*Document excerpt:*
= Beginning of Section =
Melissa Cullens 24:34
I just became a homeowner and for sure Lynnette, everything you just said is exactly right - Ownership changes your mindset. And there's another aspect of the work at Ellevest that we did where we really were working to change. Yes, the investment system was not created by any women at all, so reinventing what that looked like and how that felt, I think made it more inclusive by by virtue of just simply having women at the table making decisions, offering perspectives, bringing their lived experiences in, was a big part of reimagining that. In terms of changing, you know, you can reinvent the service, but if women still don't feel like money is a thing they can have they're not going to come to the service at all. There was a lot of work, really just around saying, you know, 'you don't have a problem with money, money has a problem with you.' And I think that is such a big opportunity for us in terms of getting to equity, to really understand that not every person is coming to the table with the same background, with the same information, with the same wealth. By providing the resources and systems that enable ALL of the great ideas to be able to come to fruition to succeed in the world, I think we are reminded on a daily if not hourly basis that having a lot of money does not mean that you have good ideas. So if we can get more of that wealth and more of education into more hands, into more different experiences. There's so many leaders who have so much to offer who have lived in these different lives than than the people who are making so many of the big innovations in the world. I mean, I love amazon prime as much as the next person but is free two day shipping really like the most innovative thing we've got? I think we can do better. And I think if we can invite more people to the table who have had different experiences of life, we might have a real crack at actually solving this.
= End of Section =
*Work item:*
Extend the transcript on women, money, and investing, picking up right after its last sentence. The rows that come after this transcript are from an unrelated source.

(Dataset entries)
= Beginning of Section =
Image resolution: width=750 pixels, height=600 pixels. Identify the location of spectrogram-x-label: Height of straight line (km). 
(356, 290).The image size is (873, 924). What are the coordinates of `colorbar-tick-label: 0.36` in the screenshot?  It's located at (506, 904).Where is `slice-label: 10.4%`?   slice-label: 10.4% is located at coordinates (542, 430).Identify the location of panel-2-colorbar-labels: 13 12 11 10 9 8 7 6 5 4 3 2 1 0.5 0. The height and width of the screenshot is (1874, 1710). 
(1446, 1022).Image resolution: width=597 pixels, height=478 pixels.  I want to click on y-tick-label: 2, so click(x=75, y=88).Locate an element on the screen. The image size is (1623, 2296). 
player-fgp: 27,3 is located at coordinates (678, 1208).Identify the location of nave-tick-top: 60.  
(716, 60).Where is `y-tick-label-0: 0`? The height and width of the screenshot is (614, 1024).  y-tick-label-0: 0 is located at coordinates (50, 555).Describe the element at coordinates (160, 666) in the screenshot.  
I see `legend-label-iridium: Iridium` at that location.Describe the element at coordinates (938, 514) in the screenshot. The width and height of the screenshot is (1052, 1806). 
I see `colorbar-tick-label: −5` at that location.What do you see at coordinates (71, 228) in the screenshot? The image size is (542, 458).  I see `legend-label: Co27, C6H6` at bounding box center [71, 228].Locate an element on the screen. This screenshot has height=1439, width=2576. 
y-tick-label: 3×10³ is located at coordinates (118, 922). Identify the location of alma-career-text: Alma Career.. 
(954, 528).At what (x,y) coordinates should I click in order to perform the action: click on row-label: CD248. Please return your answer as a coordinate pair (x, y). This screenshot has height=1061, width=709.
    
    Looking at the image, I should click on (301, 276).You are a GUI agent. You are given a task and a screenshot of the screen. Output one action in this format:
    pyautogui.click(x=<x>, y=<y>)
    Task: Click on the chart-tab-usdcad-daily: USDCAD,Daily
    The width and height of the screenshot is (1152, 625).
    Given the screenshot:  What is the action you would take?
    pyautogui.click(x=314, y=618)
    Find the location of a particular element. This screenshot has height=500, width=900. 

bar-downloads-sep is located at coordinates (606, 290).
= End of Section =
*Answer for the task:*
Mark Bergin 26:49
I do love that idea of inviting more people to the table. I'm not sure if any of you have heard the Camper story about every every meeting that Camper Shoes, has, they have an empty seat at the table and that's to remind them that they're there for the customers who don't have a voice in that form. And I think that's really interesting. Imagine if we were thinking that there's a couple of empty slots here on this Town Hall, and that they're the voices that we're talking to. To go back to your point, Eddie, that would mean that we'd have to have half a dozen different voices for the personas of those different types of community. And we're still being inconsiderate when we go to do that. But I do want to then move across to Turi, because Turi, I know that you and I have had conversations before about your life journey when you were at MIT, and you did some fantastic projects, but what he realised was that the design came a little bit too late in the project. There were these brilliant, brilliant innovations that people had been involved in, but design came too late in the equation and so the things stalled or stumbled because of that. Help the rest of us to understand why that's important to go get those values about being human-centred to actually get the design perspective in early.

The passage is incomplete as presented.